Start with the device agent. Collecting evidence in Comp AI means installing an agent on employee machines, which in practice means running sudo dpkg on Linux, a .dmg on Mac, or a .exe on Windows across your team. The manual fallback asks people to run pwpolicy, lsblk, and grep through system files. Every one of those steps is a place a non-technical owner gets stuck and has to pull in an engineer, turning a compliance task into an internal support ticket.
Then there is the integration claim. "500+ integrations" sounds like coverage you can lean on, but the documentation lists eight native connectors. The rest come from a custom AI agent that wraps arbitrary APIs, and each of those still needs a developer to wire up and maintain. You are not buying 500 working integrations; you are buying eight plus a toolkit for building the rest yourself.
Finally, the buying process itself has a hidden cost: latency. With no public pricing, every path is a "book a demo" sales motion. For a founder who needs SOC 2 because a customer asked last week, a multi-touch sales cycle is time you do not have.
None of this is a knock on the engineering — it is a real fit for a CTO-led team that wants to self-host and extend. But if you are a pre-seed or seed founder without a DevOps hire, the total cost is your nights and weekends, and that is the most expensive line of all.
Why teams choose SimpleAudit over Comp AI
Teams choose SimpleAudit over Comp AI when they need SOC 2 but don’t have a CTO who can install Docker, configure OAuth, or run sudo commands — and when “book a demo” is too slow for the deal they’re trying to close.

> Dataset records
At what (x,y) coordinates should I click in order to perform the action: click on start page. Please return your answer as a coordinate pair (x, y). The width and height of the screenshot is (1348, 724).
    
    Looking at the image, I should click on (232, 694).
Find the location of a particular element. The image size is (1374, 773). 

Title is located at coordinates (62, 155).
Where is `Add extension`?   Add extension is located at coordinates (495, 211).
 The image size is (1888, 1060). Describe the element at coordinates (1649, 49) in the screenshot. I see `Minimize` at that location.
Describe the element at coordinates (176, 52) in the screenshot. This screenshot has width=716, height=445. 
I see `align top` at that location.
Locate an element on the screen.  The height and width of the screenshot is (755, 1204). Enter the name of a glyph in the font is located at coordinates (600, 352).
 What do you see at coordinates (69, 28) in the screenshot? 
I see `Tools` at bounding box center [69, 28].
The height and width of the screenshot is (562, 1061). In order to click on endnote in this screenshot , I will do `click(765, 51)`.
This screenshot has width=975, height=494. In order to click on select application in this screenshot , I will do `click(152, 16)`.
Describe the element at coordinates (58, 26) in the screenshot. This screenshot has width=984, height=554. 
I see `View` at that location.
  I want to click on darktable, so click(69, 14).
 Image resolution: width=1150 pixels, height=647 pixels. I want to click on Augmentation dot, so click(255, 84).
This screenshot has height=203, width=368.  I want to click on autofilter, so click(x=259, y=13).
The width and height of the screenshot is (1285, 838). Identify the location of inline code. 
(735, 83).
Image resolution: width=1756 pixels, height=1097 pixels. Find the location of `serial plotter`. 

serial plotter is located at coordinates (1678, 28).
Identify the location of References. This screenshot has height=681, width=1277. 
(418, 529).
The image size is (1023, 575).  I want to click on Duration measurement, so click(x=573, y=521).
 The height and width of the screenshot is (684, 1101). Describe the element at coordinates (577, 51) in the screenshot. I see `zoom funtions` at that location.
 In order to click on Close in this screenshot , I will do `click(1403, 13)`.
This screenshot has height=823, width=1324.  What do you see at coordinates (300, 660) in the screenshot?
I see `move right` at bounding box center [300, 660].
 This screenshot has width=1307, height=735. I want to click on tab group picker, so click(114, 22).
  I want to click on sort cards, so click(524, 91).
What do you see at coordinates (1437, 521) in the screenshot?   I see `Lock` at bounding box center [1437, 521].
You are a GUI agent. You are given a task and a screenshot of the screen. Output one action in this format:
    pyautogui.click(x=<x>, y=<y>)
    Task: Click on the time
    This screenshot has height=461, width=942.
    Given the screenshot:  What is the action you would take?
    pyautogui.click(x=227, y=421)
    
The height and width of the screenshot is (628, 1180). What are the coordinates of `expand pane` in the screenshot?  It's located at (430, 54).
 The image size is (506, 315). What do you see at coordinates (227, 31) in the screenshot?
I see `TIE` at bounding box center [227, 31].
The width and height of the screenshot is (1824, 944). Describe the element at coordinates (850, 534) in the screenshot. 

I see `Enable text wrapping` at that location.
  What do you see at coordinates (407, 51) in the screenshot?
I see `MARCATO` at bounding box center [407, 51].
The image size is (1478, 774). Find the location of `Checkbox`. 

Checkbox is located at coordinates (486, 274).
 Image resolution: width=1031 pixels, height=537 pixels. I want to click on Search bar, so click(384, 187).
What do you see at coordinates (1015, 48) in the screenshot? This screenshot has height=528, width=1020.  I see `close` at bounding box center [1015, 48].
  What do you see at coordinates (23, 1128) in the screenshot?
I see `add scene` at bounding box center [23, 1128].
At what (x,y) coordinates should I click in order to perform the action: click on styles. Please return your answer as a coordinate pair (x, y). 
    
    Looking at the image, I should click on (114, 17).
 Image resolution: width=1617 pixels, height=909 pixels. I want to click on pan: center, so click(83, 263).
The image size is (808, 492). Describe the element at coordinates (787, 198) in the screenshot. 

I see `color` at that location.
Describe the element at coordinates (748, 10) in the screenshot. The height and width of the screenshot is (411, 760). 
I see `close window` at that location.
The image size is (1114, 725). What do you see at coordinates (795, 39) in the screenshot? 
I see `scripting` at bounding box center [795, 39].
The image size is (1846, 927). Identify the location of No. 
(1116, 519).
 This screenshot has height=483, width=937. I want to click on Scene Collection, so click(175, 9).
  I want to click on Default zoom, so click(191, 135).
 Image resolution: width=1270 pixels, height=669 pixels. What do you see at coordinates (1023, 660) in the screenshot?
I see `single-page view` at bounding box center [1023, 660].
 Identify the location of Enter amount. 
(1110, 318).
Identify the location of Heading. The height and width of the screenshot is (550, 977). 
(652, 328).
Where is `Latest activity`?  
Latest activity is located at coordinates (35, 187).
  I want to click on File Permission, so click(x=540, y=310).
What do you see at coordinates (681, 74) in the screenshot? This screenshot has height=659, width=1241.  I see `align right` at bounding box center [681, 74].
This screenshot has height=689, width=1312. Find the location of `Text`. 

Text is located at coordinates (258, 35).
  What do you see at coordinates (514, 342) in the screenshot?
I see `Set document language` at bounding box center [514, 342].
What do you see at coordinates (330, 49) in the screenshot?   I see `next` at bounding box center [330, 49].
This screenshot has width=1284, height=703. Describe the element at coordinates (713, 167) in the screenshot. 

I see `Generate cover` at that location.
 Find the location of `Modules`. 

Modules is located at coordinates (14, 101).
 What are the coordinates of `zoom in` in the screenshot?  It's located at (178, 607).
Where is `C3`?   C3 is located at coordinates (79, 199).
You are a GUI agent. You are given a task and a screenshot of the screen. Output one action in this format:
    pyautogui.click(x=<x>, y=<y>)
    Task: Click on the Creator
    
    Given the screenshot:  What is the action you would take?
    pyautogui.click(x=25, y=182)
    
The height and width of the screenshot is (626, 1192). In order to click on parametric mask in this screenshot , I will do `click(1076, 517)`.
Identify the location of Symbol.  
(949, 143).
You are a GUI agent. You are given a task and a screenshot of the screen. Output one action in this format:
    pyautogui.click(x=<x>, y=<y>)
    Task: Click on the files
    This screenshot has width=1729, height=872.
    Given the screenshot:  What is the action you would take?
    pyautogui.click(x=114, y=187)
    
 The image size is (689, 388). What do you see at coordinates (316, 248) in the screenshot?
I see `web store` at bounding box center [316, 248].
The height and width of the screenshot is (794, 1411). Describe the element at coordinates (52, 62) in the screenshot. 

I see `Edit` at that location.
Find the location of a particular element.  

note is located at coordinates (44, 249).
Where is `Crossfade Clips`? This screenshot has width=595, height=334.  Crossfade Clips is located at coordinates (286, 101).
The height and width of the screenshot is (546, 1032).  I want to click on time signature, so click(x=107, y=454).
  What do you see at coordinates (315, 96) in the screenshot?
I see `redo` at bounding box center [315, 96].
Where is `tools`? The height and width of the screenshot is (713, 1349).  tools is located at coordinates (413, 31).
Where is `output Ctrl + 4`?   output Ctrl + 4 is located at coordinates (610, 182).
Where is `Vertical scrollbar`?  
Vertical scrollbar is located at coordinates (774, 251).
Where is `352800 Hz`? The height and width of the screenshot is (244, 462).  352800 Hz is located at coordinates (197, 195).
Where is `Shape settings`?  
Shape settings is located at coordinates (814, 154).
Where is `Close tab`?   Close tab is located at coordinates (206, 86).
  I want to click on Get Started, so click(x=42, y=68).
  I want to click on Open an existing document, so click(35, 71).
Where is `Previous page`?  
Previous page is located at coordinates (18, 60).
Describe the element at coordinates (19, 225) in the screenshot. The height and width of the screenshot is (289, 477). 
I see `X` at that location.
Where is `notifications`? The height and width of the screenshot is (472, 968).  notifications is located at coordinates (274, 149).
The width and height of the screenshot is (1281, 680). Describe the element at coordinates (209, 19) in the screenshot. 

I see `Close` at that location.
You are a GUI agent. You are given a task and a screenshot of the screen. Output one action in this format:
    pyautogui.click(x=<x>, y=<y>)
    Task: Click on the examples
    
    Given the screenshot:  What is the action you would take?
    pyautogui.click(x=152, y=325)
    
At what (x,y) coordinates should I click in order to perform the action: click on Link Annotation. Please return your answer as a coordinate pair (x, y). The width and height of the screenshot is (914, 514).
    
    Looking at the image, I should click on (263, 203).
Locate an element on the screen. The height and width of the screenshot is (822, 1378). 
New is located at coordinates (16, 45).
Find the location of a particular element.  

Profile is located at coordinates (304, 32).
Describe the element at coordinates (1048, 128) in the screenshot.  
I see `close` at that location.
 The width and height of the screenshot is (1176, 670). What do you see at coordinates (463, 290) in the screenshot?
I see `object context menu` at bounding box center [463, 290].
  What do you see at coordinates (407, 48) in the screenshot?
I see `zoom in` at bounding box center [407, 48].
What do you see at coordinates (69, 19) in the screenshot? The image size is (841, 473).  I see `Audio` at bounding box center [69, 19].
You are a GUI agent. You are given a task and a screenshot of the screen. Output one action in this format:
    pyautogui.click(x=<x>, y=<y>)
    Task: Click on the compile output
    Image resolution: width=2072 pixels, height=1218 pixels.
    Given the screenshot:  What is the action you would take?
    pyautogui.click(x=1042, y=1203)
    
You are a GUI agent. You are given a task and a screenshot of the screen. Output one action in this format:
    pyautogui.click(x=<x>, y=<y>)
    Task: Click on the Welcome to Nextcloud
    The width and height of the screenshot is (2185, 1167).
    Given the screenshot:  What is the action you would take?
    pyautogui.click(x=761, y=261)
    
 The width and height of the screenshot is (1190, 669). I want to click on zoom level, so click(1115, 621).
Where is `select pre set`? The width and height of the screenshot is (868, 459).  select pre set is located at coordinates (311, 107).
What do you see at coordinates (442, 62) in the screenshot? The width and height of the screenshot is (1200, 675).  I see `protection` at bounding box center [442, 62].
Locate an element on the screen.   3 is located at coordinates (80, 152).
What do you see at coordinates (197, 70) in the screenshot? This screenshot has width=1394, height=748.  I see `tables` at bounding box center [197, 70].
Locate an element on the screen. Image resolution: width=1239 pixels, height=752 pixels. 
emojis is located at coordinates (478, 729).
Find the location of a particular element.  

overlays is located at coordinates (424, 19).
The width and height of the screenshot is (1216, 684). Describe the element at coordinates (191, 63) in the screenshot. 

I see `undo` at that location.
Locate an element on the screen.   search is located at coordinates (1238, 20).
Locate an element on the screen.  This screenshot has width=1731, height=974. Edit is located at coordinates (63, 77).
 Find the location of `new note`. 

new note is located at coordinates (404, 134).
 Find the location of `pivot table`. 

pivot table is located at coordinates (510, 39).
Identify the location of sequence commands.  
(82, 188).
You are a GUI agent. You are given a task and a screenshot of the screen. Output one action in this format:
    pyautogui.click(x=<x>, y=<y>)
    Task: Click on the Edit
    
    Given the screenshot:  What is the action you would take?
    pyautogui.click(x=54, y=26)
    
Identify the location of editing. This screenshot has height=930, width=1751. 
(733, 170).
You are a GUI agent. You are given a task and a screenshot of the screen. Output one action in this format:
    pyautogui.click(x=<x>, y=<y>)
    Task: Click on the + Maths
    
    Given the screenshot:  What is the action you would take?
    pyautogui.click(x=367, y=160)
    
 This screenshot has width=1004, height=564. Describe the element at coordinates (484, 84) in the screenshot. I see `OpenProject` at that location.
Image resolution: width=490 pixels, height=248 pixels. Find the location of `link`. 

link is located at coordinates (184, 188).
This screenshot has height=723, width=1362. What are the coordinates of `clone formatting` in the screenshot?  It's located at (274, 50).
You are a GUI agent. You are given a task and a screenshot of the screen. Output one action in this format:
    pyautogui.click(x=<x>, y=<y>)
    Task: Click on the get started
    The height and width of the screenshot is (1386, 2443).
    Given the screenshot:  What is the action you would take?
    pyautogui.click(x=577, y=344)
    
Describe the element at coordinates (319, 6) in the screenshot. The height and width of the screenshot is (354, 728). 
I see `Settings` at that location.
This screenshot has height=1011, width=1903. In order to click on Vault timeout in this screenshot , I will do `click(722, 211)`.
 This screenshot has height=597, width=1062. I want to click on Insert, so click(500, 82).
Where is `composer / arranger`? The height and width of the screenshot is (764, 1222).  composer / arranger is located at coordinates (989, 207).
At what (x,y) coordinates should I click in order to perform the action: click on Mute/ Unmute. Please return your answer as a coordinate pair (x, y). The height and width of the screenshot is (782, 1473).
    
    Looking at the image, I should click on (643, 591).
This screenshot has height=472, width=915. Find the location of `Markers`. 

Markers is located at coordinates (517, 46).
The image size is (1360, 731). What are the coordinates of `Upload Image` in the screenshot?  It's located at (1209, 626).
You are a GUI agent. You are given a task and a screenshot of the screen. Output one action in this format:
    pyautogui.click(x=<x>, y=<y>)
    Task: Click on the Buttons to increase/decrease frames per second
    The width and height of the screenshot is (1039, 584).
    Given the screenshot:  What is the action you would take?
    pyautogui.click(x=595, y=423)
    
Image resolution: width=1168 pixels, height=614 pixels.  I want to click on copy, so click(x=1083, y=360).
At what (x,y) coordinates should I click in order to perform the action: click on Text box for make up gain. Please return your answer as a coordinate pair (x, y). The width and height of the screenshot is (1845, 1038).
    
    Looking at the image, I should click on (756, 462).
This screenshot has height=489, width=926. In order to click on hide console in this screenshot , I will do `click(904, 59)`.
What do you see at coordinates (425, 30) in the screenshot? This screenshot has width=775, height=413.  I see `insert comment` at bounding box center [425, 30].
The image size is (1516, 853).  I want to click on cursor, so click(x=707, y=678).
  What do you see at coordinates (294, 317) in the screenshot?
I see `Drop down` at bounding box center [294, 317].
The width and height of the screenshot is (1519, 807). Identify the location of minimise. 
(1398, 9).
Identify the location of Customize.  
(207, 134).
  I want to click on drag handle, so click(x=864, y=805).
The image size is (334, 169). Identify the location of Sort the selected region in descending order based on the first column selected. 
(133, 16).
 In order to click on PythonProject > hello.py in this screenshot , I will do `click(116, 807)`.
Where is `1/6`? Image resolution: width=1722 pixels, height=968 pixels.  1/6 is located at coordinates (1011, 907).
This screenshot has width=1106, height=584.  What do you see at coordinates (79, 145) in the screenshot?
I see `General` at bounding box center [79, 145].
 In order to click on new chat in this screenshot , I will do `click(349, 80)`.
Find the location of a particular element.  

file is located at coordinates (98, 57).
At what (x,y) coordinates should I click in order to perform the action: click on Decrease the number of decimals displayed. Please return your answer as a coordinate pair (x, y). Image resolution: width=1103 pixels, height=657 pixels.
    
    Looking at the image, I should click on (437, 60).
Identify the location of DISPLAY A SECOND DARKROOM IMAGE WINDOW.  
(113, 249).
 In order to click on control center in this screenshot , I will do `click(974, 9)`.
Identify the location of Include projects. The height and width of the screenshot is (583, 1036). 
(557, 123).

> Set of tasks
1 – In the comparison of Comp AI and SimpleAudit, how many native connectors does the Comp AI documentation list?
2 – Go on writing the comparison of Comp AI and SimpleAudit after its final sentence.
The entries are material separate from the comparison of Comp AI and SimpleAudit.

> Exercise answers
1 – Eight.

2 –
No public pricing — every path goes to a sales call
Comp AI’s /pricing page returns 404 as of April 2026. Every CTA is “Book Demo.” For a founder who needs SOC 2 because a customer asked, multi-week sales cycles are the wrong shape.
Source: Direct site audit (trycomp.ai), April 2026
Device agent requires technical installation
Installing Comp AI’s device agent requires sudo dpkg -i, .dmg, or .exe on each employee machine. The manual-evidence fallback asks users to run pwpolicy, lsblk, and grep /etc/login.defs. For a non-technical founder, this is an immediate “I can’t do this” moment.
Source: trycomp.ai/docs/device-agent, April 2026
“500+ integrations” is mostly marketing
Comp AI advertises 500+ integrations, but their docs list 8 pre-built native integrations (AWS, Azure, GCP, Google Workspace, Rippling, GitHub, Vercel, Linear). The 500+ number refers to a custom AI agent that wraps arbitrary APIs — each one still requires a developer to configure.
Source: trycomp.ai/docs/integrations, April 2026
Built for technical founders, not ops or compliance owners
Every featured case study on Comp AI’s site is told from the CTO perspective — Persona AI, Strix, ShiftControl, Capgo, Anodes AI. The product workflow assumes you can install agents, configure OAuth, and run terminal commands. That’s a real fit for technical teams; it’s a bad fit for everyone else.
Source: trycomp.ai/case-studies, April 2026
What makes SimpleAudit different
Public pricing, self-serve signup
See the price in 5 seconds. Start in 5 minutes. No sales call, no discovery meeting, no procurement cycle. $199/mo annual or $299/mo monthly — the number on the website is the number you pay.
Conversation-first AI for non-technical founders
Comp AI’s AI does things in AWS and GitHub — powerful if you operate those systems. SimpleAudit’s AI talks to the founder, in plain language, about the business. We generate your policies from a conversation, not a codebase.
No agent, no DevOps, no homework
We host everything ourselves, on SOC 2-certified infrastructure. No open-source repo to clone, no containers to deploy, no endpoint agents to install on employee laptops. You focus on your business; we handle the compliance platform.
When Comp AI is the better choice
Comp AI is the right pick for technical founders who want an open-source AI agent they can self-host and extend with custom integrations — if you have the DevOps capacity to maintain it. Less suited for pre-seed founders who want no-setup compliance.